• AIM: Write out the data below line for line, changing nothing.

• EXERCISE INPUT:
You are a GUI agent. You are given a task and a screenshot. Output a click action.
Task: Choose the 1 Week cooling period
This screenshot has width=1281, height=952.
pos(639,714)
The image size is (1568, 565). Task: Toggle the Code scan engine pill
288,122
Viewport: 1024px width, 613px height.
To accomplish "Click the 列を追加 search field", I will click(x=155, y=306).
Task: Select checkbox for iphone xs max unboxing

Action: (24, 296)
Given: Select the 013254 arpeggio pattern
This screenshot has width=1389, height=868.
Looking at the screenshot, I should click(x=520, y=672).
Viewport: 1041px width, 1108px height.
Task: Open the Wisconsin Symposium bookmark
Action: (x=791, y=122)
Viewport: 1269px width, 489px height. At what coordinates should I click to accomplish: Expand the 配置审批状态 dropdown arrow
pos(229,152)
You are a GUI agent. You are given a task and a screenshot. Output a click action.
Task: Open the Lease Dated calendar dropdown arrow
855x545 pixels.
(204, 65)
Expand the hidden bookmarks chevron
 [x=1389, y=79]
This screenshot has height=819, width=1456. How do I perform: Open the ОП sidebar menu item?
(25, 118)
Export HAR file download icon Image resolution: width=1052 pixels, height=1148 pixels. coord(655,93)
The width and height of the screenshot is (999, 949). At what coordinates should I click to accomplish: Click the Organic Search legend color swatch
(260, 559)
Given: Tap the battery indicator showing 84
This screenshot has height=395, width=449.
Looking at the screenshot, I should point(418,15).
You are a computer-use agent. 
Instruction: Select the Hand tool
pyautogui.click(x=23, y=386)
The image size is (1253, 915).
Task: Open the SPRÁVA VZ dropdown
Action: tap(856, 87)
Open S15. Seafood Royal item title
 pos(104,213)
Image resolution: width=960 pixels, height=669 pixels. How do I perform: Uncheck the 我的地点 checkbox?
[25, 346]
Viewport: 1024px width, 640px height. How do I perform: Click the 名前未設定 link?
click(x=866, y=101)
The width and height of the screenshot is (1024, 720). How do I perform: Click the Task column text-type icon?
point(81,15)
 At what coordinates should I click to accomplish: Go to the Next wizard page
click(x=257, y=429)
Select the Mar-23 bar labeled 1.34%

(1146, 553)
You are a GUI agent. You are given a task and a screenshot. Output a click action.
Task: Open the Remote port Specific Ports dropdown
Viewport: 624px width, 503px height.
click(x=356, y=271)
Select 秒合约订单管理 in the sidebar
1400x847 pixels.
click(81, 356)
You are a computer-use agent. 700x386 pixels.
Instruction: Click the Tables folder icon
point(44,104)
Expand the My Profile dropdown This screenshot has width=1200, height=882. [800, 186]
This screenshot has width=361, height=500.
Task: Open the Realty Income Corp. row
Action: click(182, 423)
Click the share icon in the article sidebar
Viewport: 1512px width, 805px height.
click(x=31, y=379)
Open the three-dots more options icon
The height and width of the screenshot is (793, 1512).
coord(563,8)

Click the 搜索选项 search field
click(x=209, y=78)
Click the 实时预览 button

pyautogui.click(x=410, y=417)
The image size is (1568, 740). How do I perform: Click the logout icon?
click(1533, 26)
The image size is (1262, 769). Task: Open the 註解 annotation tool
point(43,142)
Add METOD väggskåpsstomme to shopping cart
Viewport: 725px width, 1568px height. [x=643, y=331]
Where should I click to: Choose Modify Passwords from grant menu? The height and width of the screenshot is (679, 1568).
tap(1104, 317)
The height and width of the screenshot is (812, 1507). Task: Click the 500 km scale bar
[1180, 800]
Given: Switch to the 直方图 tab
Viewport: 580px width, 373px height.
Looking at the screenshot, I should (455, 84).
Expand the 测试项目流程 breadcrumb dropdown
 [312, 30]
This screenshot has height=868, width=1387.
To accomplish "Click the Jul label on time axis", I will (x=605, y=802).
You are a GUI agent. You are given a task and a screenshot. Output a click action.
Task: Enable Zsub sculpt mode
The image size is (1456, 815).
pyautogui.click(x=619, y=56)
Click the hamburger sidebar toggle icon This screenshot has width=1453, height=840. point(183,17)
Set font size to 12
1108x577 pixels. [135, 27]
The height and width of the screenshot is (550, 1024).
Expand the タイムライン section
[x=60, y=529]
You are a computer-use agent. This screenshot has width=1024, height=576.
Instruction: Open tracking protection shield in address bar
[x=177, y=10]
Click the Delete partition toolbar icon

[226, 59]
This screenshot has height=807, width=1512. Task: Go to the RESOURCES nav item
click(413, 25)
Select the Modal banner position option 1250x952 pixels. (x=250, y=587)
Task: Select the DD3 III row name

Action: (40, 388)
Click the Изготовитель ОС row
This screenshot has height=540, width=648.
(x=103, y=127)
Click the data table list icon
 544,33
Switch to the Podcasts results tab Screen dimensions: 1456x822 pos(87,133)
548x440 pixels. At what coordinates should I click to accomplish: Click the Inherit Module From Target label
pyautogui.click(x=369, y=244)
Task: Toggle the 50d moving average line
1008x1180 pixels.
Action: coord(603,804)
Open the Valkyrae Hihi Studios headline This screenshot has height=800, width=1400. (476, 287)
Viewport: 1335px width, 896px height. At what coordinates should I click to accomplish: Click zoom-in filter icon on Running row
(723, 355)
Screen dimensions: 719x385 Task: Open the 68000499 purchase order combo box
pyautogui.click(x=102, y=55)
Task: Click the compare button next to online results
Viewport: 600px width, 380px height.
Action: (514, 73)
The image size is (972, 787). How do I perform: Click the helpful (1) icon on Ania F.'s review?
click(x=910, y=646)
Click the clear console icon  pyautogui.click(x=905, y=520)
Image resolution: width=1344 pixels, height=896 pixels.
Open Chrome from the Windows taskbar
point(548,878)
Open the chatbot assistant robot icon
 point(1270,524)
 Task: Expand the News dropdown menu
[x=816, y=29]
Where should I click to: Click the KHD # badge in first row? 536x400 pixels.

• TASK RESPONSE:
You are a GUI agent. You are given a task and a screenshot. Output a click action.
Task: Choose the 1 Week cooling period
This screenshot has width=1281, height=952.
pos(639,714)
The image size is (1568, 565). Task: Toggle the Code scan engine pill
288,122
Viewport: 1024px width, 613px height.
To accomplish "Click the 列を追加 search field", I will click(x=155, y=306).
Task: Select checkbox for iphone xs max unboxing

Action: (24, 296)
Given: Select the 013254 arpeggio pattern
This screenshot has width=1389, height=868.
Looking at the screenshot, I should click(x=520, y=672).
Viewport: 1041px width, 1108px height.
Task: Open the Wisconsin Symposium bookmark
Action: (x=791, y=122)
Viewport: 1269px width, 489px height. At what coordinates should I click to accomplish: Expand the 配置审批状态 dropdown arrow
pos(229,152)
You are a GUI agent. You are given a task and a screenshot. Output a click action.
Task: Open the Lease Dated calendar dropdown arrow
855x545 pixels.
(204, 65)
Expand the hidden bookmarks chevron
 [x=1389, y=79]
This screenshot has height=819, width=1456. How do I perform: Open the ОП sidebar menu item?
(25, 118)
Export HAR file download icon Image resolution: width=1052 pixels, height=1148 pixels. coord(655,93)
The width and height of the screenshot is (999, 949). At what coordinates should I click to accomplish: Click the Organic Search legend color swatch
(260, 559)
Given: Tap the battery indicator showing 84
This screenshot has height=395, width=449.
Looking at the screenshot, I should point(418,15).
You are a computer-use agent. 
Instruction: Select the Hand tool
pyautogui.click(x=23, y=386)
The image size is (1253, 915).
Task: Open the SPRÁVA VZ dropdown
Action: tap(856, 87)
Open S15. Seafood Royal item title
 pos(104,213)
Image resolution: width=960 pixels, height=669 pixels. How do I perform: Uncheck the 我的地点 checkbox?
[25, 346]
Viewport: 1024px width, 640px height. How do I perform: Click the 名前未設定 link?
click(x=866, y=101)
The width and height of the screenshot is (1024, 720). How do I perform: Click the Task column text-type icon?
point(81,15)
 At what coordinates should I click to accomplish: Go to the Next wizard page
click(x=257, y=429)
Select the Mar-23 bar labeled 1.34%

(1146, 553)
You are a GUI agent. You are given a task and a screenshot. Output a click action.
Task: Open the Remote port Specific Ports dropdown
Viewport: 624px width, 503px height.
click(x=356, y=271)
Select 秒合约订单管理 in the sidebar
1400x847 pixels.
click(81, 356)
You are a computer-use agent. 700x386 pixels.
Instruction: Click the Tables folder icon
point(44,104)
Expand the My Profile dropdown This screenshot has width=1200, height=882. [800, 186]
This screenshot has width=361, height=500.
Task: Open the Realty Income Corp. row
Action: click(182, 423)
Click the share icon in the article sidebar
Viewport: 1512px width, 805px height.
click(x=31, y=379)
Open the three-dots more options icon
The height and width of the screenshot is (793, 1512).
coord(563,8)

Click the 搜索选项 search field
click(x=209, y=78)
Click the 实时预览 button

pyautogui.click(x=410, y=417)
The image size is (1568, 740). How do I perform: Click the logout icon?
click(1533, 26)
The image size is (1262, 769). Task: Open the 註解 annotation tool
point(43,142)
Add METOD väggskåpsstomme to shopping cart
Viewport: 725px width, 1568px height. [x=643, y=331]
Where should I click to: Choose Modify Passwords from grant menu? The height and width of the screenshot is (679, 1568).
tap(1104, 317)
The height and width of the screenshot is (812, 1507). Task: Click the 500 km scale bar
[1180, 800]
Given: Switch to the 直方图 tab
Viewport: 580px width, 373px height.
Looking at the screenshot, I should (455, 84).
Expand the 测试项目流程 breadcrumb dropdown
 [312, 30]
This screenshot has height=868, width=1387.
To accomplish "Click the Jul label on time axis", I will (x=605, y=802).
You are a GUI agent. You are given a task and a screenshot. Output a click action.
Task: Enable Zsub sculpt mode
The image size is (1456, 815).
pyautogui.click(x=619, y=56)
Click the hamburger sidebar toggle icon This screenshot has width=1453, height=840. point(183,17)
Set font size to 12
1108x577 pixels. [135, 27]
The height and width of the screenshot is (550, 1024).
Expand the タイムライン section
[x=60, y=529]
You are a computer-use agent. This screenshot has width=1024, height=576.
Instruction: Open tracking protection shield in address bar
[x=177, y=10]
Click the Delete partition toolbar icon

[226, 59]
This screenshot has height=807, width=1512. Task: Go to the RESOURCES nav item
click(413, 25)
Select the Modal banner position option 1250x952 pixels. (x=250, y=587)
Task: Select the DD3 III row name

Action: (40, 388)
Click the Изготовитель ОС row
This screenshot has height=540, width=648.
(x=103, y=127)
Click the data table list icon
 544,33
Switch to the Podcasts results tab Screen dimensions: 1456x822 pos(87,133)
548x440 pixels. At what coordinates should I click to accomplish: Click the Inherit Module From Target label
pyautogui.click(x=369, y=244)
Task: Toggle the 50d moving average line
1008x1180 pixels.
Action: coord(603,804)
Open the Valkyrae Hihi Studios headline This screenshot has height=800, width=1400. (476, 287)
Viewport: 1335px width, 896px height. At what coordinates should I click to accomplish: Click zoom-in filter icon on Running row
(723, 355)
Screen dimensions: 719x385 Task: Open the 68000499 purchase order combo box
pyautogui.click(x=102, y=55)
Task: Click the compare button next to online results
Viewport: 600px width, 380px height.
Action: (514, 73)
The image size is (972, 787). How do I perform: Click the helpful (1) icon on Ania F.'s review?
click(x=910, y=646)
Click the clear console icon  pyautogui.click(x=905, y=520)
Image resolution: width=1344 pixels, height=896 pixels.
Open Chrome from the Windows taskbar
point(548,878)
Open the chatbot assistant robot icon
 point(1270,524)
 Task: Expand the News dropdown menu
[x=816, y=29]
Where should I click to: Click the KHD # badge in first row? 536x400 pixels.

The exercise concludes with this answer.